• Data in this exercise:
▼

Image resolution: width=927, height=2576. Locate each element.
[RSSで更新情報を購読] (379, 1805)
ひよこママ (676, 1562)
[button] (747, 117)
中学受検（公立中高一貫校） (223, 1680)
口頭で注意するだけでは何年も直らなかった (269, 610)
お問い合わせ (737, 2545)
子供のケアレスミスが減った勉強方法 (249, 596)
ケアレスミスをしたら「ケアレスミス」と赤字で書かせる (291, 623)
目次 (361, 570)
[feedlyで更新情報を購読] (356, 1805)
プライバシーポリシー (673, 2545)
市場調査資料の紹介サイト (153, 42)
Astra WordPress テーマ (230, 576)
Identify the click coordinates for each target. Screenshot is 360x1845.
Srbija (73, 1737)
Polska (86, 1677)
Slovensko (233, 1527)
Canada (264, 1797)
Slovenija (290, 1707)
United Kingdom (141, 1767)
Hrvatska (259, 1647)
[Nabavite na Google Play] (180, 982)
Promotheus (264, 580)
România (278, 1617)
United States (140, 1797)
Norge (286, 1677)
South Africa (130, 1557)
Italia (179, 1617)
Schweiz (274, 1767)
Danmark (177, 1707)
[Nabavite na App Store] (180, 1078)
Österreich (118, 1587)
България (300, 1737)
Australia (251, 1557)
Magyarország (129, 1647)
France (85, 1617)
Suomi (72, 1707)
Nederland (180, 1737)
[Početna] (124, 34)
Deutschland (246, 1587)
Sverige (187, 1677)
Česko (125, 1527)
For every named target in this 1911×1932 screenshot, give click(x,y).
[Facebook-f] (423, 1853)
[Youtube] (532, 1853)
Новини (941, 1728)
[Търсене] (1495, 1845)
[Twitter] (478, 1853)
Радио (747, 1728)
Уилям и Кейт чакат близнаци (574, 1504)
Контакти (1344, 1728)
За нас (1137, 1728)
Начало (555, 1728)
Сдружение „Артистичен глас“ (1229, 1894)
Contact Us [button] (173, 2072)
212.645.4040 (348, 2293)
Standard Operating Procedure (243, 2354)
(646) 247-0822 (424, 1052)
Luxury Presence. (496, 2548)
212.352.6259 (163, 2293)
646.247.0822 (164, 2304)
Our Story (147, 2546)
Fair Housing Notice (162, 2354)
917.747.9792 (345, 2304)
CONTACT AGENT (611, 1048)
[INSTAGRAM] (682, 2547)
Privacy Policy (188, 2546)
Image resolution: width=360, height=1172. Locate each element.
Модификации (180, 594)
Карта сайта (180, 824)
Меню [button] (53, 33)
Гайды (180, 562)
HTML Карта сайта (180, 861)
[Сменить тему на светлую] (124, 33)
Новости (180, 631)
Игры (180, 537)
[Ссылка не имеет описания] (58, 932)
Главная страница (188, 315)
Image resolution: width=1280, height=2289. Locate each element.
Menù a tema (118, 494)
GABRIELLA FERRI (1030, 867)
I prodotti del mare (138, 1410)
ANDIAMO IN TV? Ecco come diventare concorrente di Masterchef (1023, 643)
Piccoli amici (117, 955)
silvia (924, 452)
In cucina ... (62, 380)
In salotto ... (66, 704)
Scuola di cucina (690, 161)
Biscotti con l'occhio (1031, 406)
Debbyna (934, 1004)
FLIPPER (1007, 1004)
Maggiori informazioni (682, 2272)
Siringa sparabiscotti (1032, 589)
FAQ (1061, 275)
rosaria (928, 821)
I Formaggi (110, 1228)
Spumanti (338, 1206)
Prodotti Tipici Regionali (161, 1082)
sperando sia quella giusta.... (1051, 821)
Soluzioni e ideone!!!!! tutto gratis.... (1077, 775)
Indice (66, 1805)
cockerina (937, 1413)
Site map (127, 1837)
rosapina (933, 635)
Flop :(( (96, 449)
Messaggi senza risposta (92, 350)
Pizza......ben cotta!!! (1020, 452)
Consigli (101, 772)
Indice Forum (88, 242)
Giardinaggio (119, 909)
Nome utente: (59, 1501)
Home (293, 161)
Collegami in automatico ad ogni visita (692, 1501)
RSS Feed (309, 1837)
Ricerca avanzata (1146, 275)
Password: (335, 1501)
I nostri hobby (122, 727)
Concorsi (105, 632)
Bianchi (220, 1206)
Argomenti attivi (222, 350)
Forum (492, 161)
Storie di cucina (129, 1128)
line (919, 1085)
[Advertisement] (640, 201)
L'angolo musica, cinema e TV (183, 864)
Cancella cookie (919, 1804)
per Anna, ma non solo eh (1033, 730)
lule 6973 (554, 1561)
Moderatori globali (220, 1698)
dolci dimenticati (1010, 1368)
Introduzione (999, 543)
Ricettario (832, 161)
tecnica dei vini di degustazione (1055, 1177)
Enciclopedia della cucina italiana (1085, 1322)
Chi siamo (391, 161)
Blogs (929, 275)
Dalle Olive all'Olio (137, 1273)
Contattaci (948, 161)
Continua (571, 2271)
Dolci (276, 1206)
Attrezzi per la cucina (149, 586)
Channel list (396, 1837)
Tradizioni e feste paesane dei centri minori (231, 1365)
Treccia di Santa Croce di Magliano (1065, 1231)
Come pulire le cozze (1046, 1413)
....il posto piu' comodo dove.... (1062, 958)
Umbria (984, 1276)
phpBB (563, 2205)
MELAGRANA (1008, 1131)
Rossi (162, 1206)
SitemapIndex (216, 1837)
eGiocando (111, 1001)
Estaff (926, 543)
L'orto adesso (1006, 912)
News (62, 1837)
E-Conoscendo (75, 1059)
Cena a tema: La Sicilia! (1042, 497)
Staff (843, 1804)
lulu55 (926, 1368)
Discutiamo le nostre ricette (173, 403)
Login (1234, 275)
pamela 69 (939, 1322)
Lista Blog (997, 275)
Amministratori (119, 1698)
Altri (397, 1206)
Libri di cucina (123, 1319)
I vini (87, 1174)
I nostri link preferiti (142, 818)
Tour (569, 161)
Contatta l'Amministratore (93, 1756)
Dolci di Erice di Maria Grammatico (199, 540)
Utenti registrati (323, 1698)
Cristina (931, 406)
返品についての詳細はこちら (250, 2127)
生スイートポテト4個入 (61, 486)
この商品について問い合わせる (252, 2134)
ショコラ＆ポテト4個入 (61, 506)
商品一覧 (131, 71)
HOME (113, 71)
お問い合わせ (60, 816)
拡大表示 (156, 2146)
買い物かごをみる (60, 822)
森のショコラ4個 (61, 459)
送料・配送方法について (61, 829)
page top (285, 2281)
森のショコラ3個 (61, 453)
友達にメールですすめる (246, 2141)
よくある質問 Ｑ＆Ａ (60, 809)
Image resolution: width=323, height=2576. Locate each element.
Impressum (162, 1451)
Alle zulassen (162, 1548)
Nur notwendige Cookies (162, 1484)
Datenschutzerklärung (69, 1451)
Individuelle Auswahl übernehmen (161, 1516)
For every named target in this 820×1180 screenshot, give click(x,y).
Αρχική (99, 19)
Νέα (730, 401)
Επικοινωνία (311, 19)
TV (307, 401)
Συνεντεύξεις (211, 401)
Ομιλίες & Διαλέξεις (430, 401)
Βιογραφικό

▲

• What the task asks: Transcribe each record exactly. Leave nothing out.

• Task result:
Image resolution: width=927, height=2576. Locate each element.
[RSSで更新情報を購読] (379, 1805)
ひよこママ (676, 1562)
[button] (747, 117)
中学受検（公立中高一貫校） (223, 1680)
口頭で注意するだけでは何年も直らなかった (269, 610)
お問い合わせ (737, 2545)
子供のケアレスミスが減った勉強方法 (249, 596)
ケアレスミスをしたら「ケアレスミス」と赤字で書かせる (291, 623)
目次 (361, 570)
[feedlyで更新情報を購読] (356, 1805)
プライバシーポリシー (673, 2545)
市場調査資料の紹介サイト (153, 42)
Astra WordPress テーマ (230, 576)
Identify the click coordinates for each target. Screenshot is 360x1845.
Srbija (73, 1737)
Polska (86, 1677)
Slovensko (233, 1527)
Canada (264, 1797)
Slovenija (290, 1707)
United Kingdom (141, 1767)
Hrvatska (259, 1647)
[Nabavite na Google Play] (180, 982)
Promotheus (264, 580)
România (278, 1617)
United States (140, 1797)
Norge (286, 1677)
South Africa (130, 1557)
Italia (179, 1617)
Schweiz (274, 1767)
Danmark (177, 1707)
[Nabavite na App Store] (180, 1078)
Österreich (118, 1587)
България (300, 1737)
Australia (251, 1557)
Magyarország (129, 1647)
France (85, 1617)
Suomi (72, 1707)
Nederland (180, 1737)
[Početna] (124, 34)
Deutschland (246, 1587)
Sverige (187, 1677)
Česko (125, 1527)
For every named target in this 1911×1932 screenshot, give click(x,y).
[Facebook-f] (423, 1853)
[Youtube] (532, 1853)
Новини (941, 1728)
[Търсене] (1495, 1845)
[Twitter] (478, 1853)
Радио (747, 1728)
Уилям и Кейт чакат близнаци (574, 1504)
Контакти (1344, 1728)
За нас (1137, 1728)
Начало (555, 1728)
Сдружение „Артистичен глас“ (1229, 1894)
Contact Us [button] (173, 2072)
212.645.4040 (348, 2293)
Standard Operating Procedure (243, 2354)
(646) 247-0822 (424, 1052)
Luxury Presence. (496, 2548)
212.352.6259 (163, 2293)
646.247.0822 (164, 2304)
Our Story (147, 2546)
Fair Housing Notice (162, 2354)
917.747.9792 (345, 2304)
CONTACT AGENT (611, 1048)
[INSTAGRAM] (682, 2547)
Privacy Policy (188, 2546)
Image resolution: width=360, height=1172. Locate each element.
Модификации (180, 594)
Карта сайта (180, 824)
Меню [button] (53, 33)
Гайды (180, 562)
HTML Карта сайта (180, 861)
[Сменить тему на светлую] (124, 33)
Новости (180, 631)
Игры (180, 537)
[Ссылка не имеет описания] (58, 932)
Главная страница (188, 315)
Image resolution: width=1280, height=2289. Locate each element.
Menù a tema (118, 494)
GABRIELLA FERRI (1030, 867)
I prodotti del mare (138, 1410)
ANDIAMO IN TV? Ecco come diventare concorrente di Masterchef (1023, 643)
Piccoli amici (117, 955)
silvia (924, 452)
In cucina ... (62, 380)
In salotto ... (66, 704)
Scuola di cucina (690, 161)
Biscotti con l'occhio (1031, 406)
Debbyna (934, 1004)
FLIPPER (1007, 1004)
Maggiori informazioni (682, 2272)
Siringa sparabiscotti (1032, 589)
FAQ (1061, 275)
rosaria (928, 821)
I Formaggi (110, 1228)
Spumanti (338, 1206)
Prodotti Tipici Regionali (161, 1082)
sperando sia quella giusta.... (1051, 821)
Soluzioni e ideone!!!!! tutto gratis.... (1077, 775)
Indice (66, 1805)
cockerina (937, 1413)
Site map (127, 1837)
rosapina (933, 635)
Flop :(( (96, 449)
Messaggi senza risposta (92, 350)
Pizza......ben cotta!!! (1020, 452)
Consigli (101, 772)
Indice Forum (88, 242)
Giardinaggio (119, 909)
Nome utente: (59, 1501)
Home (293, 161)
Collegami in automatico ad ogni visita (692, 1501)
RSS Feed (309, 1837)
Ricerca avanzata (1146, 275)
Password: (335, 1501)
I nostri hobby (122, 727)
Concorsi (105, 632)
Bianchi (220, 1206)
Argomenti attivi (222, 350)
Forum (492, 161)
Storie di cucina (129, 1128)
line (919, 1085)
[Advertisement] (640, 201)
L'angolo musica, cinema e TV (183, 864)
Cancella cookie (919, 1804)
per Anna, ma non solo eh (1033, 730)
lule 6973 (554, 1561)
Moderatori globali (220, 1698)
dolci dimenticati (1010, 1368)
Introduzione (999, 543)
Ricettario (832, 161)
tecnica dei vini di degustazione (1055, 1177)
Enciclopedia della cucina italiana (1085, 1322)
Chi siamo (391, 161)
Blogs (929, 275)
Dalle Olive all'Olio (137, 1273)
Contattaci (948, 161)
Continua (571, 2271)
Dolci (276, 1206)
Attrezzi per la cucina (149, 586)
Channel list (396, 1837)
Tradizioni e feste paesane dei centri minori (231, 1365)
Treccia di Santa Croce di Magliano (1065, 1231)
Come pulire le cozze (1046, 1413)
....il posto piu' comodo dove.... (1062, 958)
Umbria (984, 1276)
phpBB (563, 2205)
MELAGRANA (1008, 1131)
Rossi (162, 1206)
SitemapIndex (216, 1837)
eGiocando (111, 1001)
Estaff (926, 543)
L'orto adesso (1006, 912)
News (62, 1837)
E-Conoscendo (75, 1059)
Cena a tema: La Sicilia! (1042, 497)
Staff (843, 1804)
lulu55 (926, 1368)
Discutiamo le nostre ricette (173, 403)
Login (1234, 275)
pamela 69 (939, 1322)
Lista Blog (997, 275)
Amministratori (119, 1698)
Altri (397, 1206)
Libri di cucina (123, 1319)
I vini (87, 1174)
I nostri link preferiti (142, 818)
Tour (569, 161)
Contatta l'Amministratore (93, 1756)
Dolci di Erice di Maria Grammatico (199, 540)
Utenti registrati (323, 1698)
Cristina (931, 406)
返品についての詳細はこちら (250, 2127)
生スイートポテト4個入 (61, 486)
この商品について問い合わせる (252, 2134)
ショコラ＆ポテト4個入 (61, 506)
商品一覧 (131, 71)
HOME (113, 71)
お問い合わせ (60, 816)
拡大表示 (156, 2146)
買い物かごをみる (60, 822)
森のショコラ4個 (61, 459)
送料・配送方法について (61, 829)
page top (285, 2281)
森のショコラ3個 (61, 453)
友達にメールですすめる (246, 2141)
よくある質問 Ｑ＆Ａ (60, 809)
Image resolution: width=323, height=2576. Locate each element.
Impressum (162, 1451)
Alle zulassen (162, 1548)
Nur notwendige Cookies (162, 1484)
Datenschutzerklärung (69, 1451)
Individuelle Auswahl übernehmen (161, 1516)
For every named target in this 820×1180 screenshot, give click(x,y).
Αρχική (99, 19)
Νέα (730, 401)
Επικοινωνία (311, 19)
TV (307, 401)
Συνεντεύξεις (211, 401)
Ομιλίες & Διαλέξεις (430, 401)
Βιογραφικό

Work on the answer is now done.